Finite-Time Convergence and Sample Complexity of Actor-Critic Multi-Objective Reinforcement Learning

TL;DR

This paper introduces MOAC, an actor-critic algorithm for multi-objective reinforcement learning, providing the first finite-time convergence and sample complexity analysis, with practical improvements demonstrated on real-world data.

Contribution

The paper presents MOAC, a novel multi-objective actor-critic algorithm with proven convergence guarantees and practical enhancements for robustness and efficiency.

Findings

Proves finite-time Pareto-stationary convergence.

Achieves sample complexity guarantees independent of objectives.
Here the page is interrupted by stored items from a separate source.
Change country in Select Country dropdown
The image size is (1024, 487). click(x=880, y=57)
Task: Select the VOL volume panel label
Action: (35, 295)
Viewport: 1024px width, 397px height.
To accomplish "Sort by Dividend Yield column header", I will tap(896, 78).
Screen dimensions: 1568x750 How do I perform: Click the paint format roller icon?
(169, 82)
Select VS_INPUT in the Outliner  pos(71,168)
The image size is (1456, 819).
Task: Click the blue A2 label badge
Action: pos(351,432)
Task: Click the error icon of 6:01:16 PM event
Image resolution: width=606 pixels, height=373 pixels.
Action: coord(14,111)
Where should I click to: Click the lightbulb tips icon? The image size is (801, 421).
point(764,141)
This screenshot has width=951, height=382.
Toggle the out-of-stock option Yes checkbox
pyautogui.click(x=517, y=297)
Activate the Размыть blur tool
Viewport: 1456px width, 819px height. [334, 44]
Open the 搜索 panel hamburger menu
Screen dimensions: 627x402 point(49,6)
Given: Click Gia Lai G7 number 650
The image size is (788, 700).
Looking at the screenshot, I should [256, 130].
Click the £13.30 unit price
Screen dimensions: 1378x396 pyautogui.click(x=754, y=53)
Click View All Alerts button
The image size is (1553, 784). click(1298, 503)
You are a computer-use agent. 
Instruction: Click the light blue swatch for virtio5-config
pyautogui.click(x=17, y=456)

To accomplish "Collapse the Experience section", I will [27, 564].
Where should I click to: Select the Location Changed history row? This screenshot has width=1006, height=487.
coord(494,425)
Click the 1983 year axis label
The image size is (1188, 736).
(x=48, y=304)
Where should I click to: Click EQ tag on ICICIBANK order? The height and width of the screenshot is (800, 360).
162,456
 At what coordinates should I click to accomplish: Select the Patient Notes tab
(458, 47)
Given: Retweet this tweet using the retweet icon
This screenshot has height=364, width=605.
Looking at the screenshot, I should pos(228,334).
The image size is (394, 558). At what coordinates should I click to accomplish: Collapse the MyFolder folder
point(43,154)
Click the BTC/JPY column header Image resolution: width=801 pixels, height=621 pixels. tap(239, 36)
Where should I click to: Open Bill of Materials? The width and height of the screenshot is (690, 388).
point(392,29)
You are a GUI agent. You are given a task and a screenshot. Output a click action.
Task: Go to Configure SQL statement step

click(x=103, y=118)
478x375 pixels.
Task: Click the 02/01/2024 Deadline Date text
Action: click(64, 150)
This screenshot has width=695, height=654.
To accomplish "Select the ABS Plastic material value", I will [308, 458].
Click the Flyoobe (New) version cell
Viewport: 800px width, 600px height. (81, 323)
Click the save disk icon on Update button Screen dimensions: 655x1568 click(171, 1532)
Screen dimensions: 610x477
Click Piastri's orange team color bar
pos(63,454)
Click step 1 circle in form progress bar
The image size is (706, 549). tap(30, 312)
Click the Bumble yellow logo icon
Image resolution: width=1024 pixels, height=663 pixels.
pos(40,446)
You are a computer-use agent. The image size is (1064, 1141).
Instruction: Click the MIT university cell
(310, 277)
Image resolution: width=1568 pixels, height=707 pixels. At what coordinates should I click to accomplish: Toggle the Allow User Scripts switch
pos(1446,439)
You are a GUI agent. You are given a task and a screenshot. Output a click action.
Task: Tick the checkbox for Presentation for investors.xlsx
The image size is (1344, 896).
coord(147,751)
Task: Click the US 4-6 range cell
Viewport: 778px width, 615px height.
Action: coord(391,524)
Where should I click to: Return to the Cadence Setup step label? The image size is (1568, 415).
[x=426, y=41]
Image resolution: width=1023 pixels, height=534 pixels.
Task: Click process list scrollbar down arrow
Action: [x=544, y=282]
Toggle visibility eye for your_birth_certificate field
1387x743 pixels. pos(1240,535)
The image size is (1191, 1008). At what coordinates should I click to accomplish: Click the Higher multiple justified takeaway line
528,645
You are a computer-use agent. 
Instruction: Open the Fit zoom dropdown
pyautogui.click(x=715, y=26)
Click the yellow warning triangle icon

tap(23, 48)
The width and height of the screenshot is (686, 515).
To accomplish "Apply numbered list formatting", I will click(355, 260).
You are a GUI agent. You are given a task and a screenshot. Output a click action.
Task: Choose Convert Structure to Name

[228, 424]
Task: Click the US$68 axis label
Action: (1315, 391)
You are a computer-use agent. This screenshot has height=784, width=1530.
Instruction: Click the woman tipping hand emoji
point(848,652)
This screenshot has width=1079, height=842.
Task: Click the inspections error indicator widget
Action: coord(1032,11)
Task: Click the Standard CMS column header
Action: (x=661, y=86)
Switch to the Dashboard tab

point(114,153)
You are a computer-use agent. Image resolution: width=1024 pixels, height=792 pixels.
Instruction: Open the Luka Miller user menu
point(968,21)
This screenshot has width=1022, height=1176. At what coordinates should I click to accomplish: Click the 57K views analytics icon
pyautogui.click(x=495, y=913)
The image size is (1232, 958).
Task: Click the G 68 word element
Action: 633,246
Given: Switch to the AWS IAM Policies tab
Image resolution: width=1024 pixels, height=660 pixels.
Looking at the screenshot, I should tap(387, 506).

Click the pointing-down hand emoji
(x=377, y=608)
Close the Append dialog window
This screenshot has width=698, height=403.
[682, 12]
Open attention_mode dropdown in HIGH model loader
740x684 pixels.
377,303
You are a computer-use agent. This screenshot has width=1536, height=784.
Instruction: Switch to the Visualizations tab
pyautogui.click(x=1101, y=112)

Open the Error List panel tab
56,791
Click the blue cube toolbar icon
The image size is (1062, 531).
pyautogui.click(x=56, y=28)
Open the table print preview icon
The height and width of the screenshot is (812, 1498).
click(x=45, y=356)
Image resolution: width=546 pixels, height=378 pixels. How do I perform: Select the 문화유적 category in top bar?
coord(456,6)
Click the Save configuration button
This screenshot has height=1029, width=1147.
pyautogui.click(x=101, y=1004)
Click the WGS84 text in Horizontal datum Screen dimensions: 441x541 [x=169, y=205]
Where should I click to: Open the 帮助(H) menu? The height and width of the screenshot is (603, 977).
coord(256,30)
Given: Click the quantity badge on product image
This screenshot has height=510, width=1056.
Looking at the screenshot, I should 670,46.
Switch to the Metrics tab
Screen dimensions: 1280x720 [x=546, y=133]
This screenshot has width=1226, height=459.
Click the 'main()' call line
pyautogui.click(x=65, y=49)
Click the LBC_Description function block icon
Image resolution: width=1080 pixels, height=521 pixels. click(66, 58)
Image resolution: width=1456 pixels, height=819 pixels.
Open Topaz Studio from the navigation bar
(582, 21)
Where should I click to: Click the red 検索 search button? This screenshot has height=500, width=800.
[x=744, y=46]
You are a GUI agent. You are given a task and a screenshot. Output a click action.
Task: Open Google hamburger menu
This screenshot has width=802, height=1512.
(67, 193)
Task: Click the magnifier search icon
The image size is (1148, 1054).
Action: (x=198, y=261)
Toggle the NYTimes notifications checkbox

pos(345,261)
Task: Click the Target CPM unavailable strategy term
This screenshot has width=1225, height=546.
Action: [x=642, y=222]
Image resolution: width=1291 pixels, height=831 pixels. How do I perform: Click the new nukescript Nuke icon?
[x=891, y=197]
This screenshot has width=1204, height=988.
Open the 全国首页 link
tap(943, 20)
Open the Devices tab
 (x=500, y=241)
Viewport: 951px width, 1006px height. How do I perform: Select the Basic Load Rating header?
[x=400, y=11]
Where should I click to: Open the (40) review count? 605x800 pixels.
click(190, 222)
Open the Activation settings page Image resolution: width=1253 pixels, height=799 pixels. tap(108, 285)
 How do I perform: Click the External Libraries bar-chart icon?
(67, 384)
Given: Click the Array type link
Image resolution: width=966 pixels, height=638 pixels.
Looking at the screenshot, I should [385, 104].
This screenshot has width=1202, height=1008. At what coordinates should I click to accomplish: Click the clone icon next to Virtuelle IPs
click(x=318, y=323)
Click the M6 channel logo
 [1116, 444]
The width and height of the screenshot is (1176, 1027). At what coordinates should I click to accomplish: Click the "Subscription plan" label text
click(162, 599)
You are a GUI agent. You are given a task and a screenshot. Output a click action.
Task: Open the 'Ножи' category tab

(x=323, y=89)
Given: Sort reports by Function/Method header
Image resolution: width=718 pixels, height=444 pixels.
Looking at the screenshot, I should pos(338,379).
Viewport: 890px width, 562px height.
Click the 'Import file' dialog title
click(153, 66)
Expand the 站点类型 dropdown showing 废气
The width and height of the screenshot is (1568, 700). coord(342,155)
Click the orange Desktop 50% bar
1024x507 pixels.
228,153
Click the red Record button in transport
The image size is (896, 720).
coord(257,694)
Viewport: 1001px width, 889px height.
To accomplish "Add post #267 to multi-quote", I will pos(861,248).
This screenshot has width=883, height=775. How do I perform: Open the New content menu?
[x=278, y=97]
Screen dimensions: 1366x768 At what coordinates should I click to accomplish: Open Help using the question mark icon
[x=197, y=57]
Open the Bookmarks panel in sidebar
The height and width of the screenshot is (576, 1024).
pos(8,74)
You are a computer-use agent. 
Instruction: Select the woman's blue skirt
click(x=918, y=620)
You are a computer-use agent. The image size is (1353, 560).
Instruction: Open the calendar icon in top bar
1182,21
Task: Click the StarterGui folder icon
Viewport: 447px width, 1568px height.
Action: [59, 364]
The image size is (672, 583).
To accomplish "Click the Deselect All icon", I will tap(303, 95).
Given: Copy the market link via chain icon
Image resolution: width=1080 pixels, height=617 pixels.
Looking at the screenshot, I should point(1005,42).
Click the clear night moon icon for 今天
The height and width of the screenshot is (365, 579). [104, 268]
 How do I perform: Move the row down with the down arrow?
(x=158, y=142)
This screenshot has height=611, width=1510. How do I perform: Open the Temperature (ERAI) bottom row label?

Demonstrates effectiveness on real-world datasets.

Abstract

Reinforcement learning with multiple, potentially conflicting objectives is pervasive in real-world applications, while this problem remains theoretically under-explored. This paper tackles the multi-objective reinforcement learning (MORL) problem and introduces an innovative actor-critic algorithm named MOAC which finds a policy by iteratively making trade-offs among conflicting reward signals. Notably, we provide the first analysis of finite-time Pareto-stationary convergence and corresponding sample complexity in both discounted and average reward settings. Our approach has two salient features: (a) MOAC mitigates the cumulative estimation bias resulting from finding an optimal common gradient descent direction out of stochastic samples. This enables provable convergence rate and sample complexity guarantees independent of the number of objectives; (b) With proper momentum coefficient, MOAC initializes the weights of individual policy gradients using samples from the environment, instead of manual initialization. This enhances the practicality and robustness of our algorithm. Finally, experiments conducted on a real-world dataset validate the effectiveness of our proposed method.